## РАБОЧИЕ ДАННЫЕ
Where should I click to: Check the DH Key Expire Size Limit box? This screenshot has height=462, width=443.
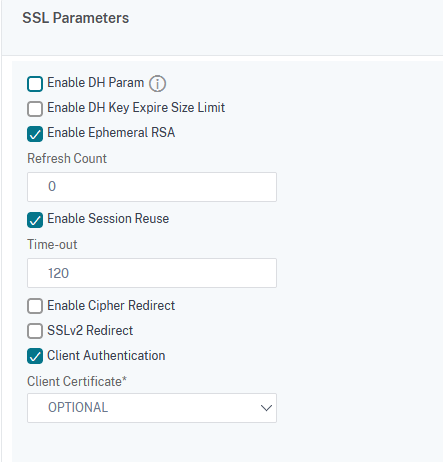point(35,109)
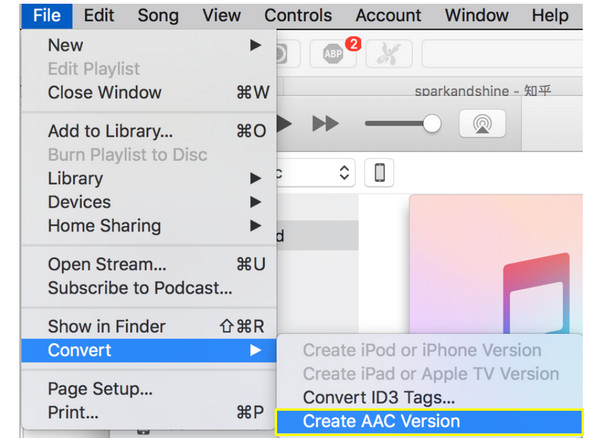Click the butterfly extension toolbar icon
This screenshot has width=600, height=438.
389,54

## ЗАДАНИЕ
Перечислите все строки выше, в которых есть слово «width», учитывая регистр букв.

## РЕЗУЛЬТАТ
Where should I click to: Check the DH Key Expire Size Limit box? This screenshot has height=462, width=443.
This screenshot has width=600, height=438.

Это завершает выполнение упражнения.